Ridículo, insano é negar essa transformação.
A explicação mais simples, a
explicação científica (explicação dessa transformação por outro fenômeno
natural) é a explicação de Darwin: na luta pela sobrevivência sobreviveu o
organismo (a planta e o animal) mais adaptado ao meio ambiente (ao clima e à
alimentação existente).
Presentemente, na mesma Ilha
Galápagos, onde Darwin comprovou sua teoria evolucionista, um casal de
cientistas americanos assistiu surpreso à comprovação da teoria de Darwin: eles
foram para Galápagos em 70; lá assistiram à chegada de aves alienígenas
chamadas de tentilhões; essas aves eram mais aptas para captar os alimentos que
os tentilhões nativos; a população dos tentilhões adventícios aumentou
consideravelmente e a população dos tentilhões nativos foi reduzida
drasticamente; mas, surgiram tentilhões nativos de bico reduzido e mais apto
para captar alimento; conseguiram, por isso, recolher mais alimento que os
tentilhões adventícios; e essa nova geração de tentilhões nativos, de bico
reduzido (mutação genética), voltou a dominar nas terras da Ilha de Galápagos.

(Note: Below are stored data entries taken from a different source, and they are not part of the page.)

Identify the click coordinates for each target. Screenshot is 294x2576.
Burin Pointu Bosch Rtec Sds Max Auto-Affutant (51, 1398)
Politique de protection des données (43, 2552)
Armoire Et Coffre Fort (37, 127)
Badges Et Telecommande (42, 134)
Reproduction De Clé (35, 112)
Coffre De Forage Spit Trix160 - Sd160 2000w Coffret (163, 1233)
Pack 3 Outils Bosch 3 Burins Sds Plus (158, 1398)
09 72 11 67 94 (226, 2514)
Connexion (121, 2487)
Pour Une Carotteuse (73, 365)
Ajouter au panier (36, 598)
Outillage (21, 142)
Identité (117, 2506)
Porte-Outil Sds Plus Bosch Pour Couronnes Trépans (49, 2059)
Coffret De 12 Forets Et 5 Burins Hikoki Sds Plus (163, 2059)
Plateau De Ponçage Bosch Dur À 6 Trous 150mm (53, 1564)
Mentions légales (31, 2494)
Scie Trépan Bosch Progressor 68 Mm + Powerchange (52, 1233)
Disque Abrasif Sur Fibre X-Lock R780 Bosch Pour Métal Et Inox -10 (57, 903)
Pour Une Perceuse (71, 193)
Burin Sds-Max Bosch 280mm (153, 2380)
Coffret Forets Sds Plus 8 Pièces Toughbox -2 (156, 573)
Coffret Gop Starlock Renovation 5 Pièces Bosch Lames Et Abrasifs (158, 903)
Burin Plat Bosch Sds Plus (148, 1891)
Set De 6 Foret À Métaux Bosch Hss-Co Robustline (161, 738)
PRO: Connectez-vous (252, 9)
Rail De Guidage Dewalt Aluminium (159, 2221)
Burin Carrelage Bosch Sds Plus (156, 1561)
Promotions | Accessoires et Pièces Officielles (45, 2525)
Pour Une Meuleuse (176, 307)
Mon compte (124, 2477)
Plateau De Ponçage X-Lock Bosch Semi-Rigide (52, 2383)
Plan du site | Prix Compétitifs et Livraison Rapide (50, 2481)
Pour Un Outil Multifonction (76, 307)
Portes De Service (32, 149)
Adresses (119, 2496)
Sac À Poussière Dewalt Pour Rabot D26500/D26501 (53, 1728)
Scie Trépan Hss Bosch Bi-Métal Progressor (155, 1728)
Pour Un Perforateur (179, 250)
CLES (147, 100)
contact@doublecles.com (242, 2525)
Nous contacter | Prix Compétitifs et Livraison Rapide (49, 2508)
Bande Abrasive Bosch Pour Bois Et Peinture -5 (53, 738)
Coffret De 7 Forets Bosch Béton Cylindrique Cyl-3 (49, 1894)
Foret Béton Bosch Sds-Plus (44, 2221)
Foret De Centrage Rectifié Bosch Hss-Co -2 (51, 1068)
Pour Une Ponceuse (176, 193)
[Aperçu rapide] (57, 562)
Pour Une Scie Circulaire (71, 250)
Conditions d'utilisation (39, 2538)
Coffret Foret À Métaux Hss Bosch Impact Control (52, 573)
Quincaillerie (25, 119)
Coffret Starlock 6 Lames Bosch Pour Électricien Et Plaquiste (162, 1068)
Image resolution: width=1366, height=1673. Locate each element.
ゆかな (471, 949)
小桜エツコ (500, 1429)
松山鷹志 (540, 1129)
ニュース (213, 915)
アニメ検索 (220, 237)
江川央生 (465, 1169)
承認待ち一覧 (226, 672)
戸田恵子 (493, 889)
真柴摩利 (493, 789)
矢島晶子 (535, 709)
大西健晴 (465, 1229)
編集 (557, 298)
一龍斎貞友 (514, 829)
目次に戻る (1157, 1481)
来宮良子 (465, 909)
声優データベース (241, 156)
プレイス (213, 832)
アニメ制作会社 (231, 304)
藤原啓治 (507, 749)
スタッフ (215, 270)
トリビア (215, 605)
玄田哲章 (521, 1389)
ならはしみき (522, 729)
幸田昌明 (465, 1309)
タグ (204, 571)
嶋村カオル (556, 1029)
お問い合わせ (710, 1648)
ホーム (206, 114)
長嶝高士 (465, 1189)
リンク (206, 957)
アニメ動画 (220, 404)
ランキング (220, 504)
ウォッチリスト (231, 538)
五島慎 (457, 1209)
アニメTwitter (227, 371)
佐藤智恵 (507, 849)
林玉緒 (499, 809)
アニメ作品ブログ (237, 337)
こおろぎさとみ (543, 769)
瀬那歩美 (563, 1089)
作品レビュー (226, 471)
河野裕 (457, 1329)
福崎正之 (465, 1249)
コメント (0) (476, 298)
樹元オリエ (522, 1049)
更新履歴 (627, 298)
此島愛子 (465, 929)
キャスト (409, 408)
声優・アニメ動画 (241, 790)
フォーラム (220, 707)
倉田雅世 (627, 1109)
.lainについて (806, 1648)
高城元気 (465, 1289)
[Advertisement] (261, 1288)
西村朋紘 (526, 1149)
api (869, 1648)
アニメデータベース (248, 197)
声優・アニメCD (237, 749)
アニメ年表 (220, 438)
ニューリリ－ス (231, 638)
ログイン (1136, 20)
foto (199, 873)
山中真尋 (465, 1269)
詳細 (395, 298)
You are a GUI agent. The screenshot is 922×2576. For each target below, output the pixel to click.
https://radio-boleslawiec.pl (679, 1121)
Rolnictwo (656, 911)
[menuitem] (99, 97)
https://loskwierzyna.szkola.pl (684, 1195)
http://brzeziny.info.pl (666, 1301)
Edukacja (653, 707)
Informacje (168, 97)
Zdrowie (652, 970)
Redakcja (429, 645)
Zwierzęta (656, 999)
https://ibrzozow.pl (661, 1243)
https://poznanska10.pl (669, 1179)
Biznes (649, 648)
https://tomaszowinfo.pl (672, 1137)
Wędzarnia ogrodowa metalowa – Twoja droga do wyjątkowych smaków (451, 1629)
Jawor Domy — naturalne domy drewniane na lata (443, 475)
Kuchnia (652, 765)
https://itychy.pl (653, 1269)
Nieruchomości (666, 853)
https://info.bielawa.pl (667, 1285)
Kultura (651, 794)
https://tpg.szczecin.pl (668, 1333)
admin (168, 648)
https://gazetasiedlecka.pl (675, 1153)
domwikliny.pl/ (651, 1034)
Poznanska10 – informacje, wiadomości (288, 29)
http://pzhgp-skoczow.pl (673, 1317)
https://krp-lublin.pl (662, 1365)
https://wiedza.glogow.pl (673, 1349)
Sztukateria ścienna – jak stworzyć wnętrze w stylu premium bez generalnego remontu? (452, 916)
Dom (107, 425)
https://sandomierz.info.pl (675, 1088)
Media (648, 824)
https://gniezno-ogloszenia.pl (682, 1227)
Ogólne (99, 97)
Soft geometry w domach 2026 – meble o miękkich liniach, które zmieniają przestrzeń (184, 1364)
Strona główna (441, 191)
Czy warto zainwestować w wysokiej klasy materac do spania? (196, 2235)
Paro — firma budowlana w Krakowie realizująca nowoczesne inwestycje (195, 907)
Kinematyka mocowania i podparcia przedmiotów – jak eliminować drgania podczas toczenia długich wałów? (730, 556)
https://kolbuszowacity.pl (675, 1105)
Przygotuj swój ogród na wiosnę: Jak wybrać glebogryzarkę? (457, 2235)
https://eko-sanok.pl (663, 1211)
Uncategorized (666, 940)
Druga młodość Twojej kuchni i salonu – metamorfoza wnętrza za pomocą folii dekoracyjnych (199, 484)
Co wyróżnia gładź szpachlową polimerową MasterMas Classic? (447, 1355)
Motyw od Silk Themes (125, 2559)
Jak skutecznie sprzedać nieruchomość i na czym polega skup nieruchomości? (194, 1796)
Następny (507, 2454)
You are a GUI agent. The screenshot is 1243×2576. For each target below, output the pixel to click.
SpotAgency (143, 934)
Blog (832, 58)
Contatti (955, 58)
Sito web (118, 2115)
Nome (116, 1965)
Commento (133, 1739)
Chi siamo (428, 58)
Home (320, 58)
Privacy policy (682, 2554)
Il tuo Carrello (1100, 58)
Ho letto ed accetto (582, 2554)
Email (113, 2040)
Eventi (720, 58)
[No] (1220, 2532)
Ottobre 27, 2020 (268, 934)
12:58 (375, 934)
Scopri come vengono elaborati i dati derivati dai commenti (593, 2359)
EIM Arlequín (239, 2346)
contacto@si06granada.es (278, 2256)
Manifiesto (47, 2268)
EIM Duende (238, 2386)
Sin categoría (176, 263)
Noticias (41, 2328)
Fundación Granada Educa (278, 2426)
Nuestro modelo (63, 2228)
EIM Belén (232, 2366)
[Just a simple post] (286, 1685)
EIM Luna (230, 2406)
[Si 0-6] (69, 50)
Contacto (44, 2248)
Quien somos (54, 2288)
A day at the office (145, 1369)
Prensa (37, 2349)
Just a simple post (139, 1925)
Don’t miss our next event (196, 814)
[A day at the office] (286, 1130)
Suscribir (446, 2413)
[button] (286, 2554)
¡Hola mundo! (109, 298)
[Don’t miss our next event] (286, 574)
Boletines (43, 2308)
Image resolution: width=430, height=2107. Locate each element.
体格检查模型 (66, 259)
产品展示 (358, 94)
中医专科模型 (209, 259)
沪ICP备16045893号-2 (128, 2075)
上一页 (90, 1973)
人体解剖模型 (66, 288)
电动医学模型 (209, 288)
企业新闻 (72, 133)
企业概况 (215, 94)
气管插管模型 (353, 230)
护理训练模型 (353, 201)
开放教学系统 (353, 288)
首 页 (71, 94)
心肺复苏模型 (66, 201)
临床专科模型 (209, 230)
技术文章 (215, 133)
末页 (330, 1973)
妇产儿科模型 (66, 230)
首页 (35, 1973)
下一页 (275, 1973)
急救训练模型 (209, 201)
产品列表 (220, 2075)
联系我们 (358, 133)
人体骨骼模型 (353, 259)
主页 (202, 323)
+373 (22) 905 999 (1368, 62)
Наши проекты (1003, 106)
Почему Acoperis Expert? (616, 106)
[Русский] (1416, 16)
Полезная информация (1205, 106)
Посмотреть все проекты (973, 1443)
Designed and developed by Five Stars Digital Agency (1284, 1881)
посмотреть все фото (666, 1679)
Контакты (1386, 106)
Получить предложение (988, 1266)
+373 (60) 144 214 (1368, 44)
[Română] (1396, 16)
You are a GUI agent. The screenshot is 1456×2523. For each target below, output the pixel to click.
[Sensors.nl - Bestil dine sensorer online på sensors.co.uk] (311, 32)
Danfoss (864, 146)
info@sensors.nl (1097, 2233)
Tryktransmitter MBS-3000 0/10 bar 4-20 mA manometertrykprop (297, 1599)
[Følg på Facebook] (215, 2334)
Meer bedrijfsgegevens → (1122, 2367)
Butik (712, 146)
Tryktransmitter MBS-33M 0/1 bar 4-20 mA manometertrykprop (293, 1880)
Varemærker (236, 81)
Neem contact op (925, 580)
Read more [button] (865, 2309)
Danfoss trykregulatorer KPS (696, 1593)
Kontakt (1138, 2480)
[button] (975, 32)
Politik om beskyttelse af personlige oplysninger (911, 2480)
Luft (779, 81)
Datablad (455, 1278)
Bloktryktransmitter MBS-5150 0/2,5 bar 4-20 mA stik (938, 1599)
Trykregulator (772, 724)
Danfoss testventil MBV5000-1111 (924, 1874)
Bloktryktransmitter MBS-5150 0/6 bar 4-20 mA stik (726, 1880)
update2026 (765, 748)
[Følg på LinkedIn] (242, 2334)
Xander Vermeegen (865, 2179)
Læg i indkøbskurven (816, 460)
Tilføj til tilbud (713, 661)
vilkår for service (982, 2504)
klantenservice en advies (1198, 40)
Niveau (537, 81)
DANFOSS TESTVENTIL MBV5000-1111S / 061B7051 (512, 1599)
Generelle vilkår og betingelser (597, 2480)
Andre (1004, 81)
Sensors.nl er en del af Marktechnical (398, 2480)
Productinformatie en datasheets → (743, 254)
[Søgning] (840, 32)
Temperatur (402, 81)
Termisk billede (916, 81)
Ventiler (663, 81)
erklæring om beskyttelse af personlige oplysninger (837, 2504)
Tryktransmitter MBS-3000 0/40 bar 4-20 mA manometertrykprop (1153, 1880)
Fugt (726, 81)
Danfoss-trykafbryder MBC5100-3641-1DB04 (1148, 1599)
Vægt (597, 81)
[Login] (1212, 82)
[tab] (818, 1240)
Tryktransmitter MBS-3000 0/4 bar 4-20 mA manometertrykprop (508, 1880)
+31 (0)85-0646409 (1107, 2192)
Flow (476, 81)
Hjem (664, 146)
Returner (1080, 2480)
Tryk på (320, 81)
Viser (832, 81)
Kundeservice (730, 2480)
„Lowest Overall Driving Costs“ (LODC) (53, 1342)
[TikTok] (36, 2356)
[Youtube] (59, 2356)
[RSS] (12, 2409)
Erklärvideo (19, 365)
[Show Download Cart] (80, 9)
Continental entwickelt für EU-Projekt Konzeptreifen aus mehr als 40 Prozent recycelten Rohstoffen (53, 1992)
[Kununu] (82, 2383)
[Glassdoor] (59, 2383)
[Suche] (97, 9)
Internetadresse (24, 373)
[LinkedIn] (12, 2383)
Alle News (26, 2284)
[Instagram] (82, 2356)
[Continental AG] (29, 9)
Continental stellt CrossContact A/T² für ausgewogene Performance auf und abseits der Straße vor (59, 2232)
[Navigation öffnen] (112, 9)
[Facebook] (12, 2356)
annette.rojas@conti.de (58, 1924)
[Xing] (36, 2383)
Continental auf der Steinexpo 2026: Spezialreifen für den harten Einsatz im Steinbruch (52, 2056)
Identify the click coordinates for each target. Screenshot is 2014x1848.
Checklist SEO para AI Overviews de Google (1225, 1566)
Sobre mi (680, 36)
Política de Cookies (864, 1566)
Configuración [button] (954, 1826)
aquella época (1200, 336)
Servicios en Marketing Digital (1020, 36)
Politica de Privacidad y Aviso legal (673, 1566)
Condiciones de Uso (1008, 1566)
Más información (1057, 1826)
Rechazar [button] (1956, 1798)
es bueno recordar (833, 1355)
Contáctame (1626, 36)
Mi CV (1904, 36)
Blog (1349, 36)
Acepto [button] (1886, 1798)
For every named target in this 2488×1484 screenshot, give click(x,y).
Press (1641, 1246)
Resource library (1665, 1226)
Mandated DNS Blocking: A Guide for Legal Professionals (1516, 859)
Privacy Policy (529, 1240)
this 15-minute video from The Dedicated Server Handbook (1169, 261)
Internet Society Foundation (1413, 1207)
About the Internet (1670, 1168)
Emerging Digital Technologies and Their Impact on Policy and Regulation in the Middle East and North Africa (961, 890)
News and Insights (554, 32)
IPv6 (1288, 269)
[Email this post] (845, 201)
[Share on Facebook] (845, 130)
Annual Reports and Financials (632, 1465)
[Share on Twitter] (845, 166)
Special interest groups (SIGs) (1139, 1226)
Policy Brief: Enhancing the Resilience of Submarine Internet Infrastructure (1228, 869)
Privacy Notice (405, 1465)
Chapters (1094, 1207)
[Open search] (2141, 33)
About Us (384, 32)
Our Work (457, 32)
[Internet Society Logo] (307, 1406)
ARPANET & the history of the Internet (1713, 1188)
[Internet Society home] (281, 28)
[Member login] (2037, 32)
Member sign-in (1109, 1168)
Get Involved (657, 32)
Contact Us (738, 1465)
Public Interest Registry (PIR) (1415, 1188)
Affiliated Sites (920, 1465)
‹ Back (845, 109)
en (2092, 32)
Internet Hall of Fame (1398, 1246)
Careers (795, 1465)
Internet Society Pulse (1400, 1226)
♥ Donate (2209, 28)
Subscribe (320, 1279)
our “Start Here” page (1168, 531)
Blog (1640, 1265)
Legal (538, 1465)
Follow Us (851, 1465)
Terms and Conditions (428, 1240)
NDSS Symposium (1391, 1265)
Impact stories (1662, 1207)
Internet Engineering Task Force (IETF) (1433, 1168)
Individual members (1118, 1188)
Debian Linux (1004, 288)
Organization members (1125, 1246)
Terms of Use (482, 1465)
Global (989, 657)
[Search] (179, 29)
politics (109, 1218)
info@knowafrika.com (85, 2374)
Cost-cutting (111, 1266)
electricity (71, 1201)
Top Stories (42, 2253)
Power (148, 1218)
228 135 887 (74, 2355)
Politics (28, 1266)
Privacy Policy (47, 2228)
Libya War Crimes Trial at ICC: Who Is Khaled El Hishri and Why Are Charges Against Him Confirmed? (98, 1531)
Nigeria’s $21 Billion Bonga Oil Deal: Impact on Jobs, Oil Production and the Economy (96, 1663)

Por fim, o comentarista fala que o marxismo e outras
teorias são conseqüências da teoria evolucionista de Darwin. Não duvido. Mas, é
do conhecimento geral que Darwin se inspirou no livro Riqueza das Nações de
Adam Smith, o pai da ciência econômica, o economista da liberdade econômica, da
livre concorrência e do capitalismo. Por outro lado, o Capital de Marx teve a
sua época e deixou marcas indeléveis no pensamento e na cultura, de tal forma
que, nos dias de hoje, temos em todos os países do mundo os partidos políticos
socialistas e os partidos da social democracia (a chamada terceira via, entre o
capitalismo e o comunismo).
Concluindo: respeito a opinião do
comentarista sobre o evolucionismo, mas acho-a muito parcial (mais parcial que
a Igreja católica, que procurou adaptar o evolucionismo à doutrina cristã) e
pouco científica; mas, é um pensamento bem estruturado e bem exposto; o
comentarista tem erudição.
Já sobre o que ele fala sobre a
atitude atual das forças armadas brasileiras, acho que ele tem razão: os tempos
são outros, a sociedade humana transformou-se muito nestes últimos 40 anos. A
mentalidade pacifista da cultura européia não aceita a iniciativa da beligerância,
nem mesmo por parte do Estado. A sociedade norte-americana divide-se entre Bush
e os democratas. Já o mundo mulçumano advoga a solução dos problemas via
terrorismo. A América do Sul aceita a violência como arma dos marginalizados e
não aceita a força como defesa legal da sociedade. Parece-me que as forças
armadas brasileiras estão muito conscientes dessa nova sociedade: temos que
fazer o que o povo politizado quer, mesmo que seja ignorante, manipulado pelos
interesses políticos de espertalhões, mesmo que essa orientação nos conduza ao
desastre social e político, porque a sociedade somos todos e o Estado existe
para dar paz à sociedade fazendo a vontade da maioria.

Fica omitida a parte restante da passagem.